Pour pouvoir calmer ton bébé, tu dois trouver l’origine de ses pleurs. Au début, cet exercice est très facile. Généralement, il a faim ou soif, est gêné par sa couche pleine, a besoin de chaleur et d’être rassuré, ou il souffre.

Au fil des semaines et mois, ce spectre s’élargit, par exemple par l’ennui, la curiosité, la peur (à cause de bruits forts et inconnus) ou par la frustration (si quelque chose ne marche pas tout de suite). En réagissant au plus vite par des paroles douces et un contact rassurant, tu lui manifestes qu’il n’a pas besoin de s’inquiéter, que tu t’occupes de lui, qu’il n’est pas seul et que tu l’entoures. Rien que ce message rassure et apaise la plupart des bébés. Si par la suite, la cause des pleurs disparaît, tout va de nouveau mieux pour bébé.

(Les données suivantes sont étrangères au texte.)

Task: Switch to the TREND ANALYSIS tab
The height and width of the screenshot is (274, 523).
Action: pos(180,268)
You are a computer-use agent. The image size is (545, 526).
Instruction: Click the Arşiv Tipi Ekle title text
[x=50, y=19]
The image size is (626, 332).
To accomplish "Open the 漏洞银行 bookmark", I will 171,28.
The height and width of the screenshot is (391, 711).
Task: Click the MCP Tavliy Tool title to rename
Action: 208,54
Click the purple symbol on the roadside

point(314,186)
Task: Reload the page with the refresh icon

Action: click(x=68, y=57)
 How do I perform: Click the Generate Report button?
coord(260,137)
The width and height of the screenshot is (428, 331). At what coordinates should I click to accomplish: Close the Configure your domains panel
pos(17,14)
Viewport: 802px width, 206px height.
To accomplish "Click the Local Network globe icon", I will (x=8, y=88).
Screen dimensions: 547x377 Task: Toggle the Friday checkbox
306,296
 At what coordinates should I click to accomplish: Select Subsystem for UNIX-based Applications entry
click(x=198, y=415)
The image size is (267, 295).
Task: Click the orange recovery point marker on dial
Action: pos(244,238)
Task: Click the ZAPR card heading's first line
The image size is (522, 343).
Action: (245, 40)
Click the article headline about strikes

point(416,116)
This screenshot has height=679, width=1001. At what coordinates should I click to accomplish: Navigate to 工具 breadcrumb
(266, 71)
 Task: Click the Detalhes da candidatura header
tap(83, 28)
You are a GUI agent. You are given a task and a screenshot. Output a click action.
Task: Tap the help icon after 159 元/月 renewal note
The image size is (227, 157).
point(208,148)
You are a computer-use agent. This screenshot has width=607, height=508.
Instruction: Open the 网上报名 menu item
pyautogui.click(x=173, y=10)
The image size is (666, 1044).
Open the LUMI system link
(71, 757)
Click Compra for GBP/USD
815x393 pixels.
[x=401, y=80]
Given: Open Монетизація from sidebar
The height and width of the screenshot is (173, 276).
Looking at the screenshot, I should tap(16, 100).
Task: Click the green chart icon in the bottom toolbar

Trouver et instaurer des rituels d’apaisement

Chaque bébé est unique et il est possible que les parents aient besoin de temps pour trouver des rituels d’apaisement adaptés. Certains enfants se calment bien avec des bruits rythmiques (p. ex. machine à laver, aspirateur, lave-vaisselle), tandis que d’autres ont peut-être besoin de câlins, d’entendre la voix de maman ou de papa, de la lolette ou d’un doudou. D’ailleurs, le fait de changer de rituel d’apaisement peut faire pleurer le bébé, par exemple lorsque tu l’as toujours bercé pour l’endormir et que soudainement il doit s’endormir seul dans son lit. Il pleure aussi facilement au réveil. Cela n’est pas étonnant si tu t’imagines que tu t’endors comme un bienheureux dans les bras de ta personne préférée et que tu te réveilles à un autre endroit tout seul et peut-être dans le noir. Il y a vraiment de quoi hurler !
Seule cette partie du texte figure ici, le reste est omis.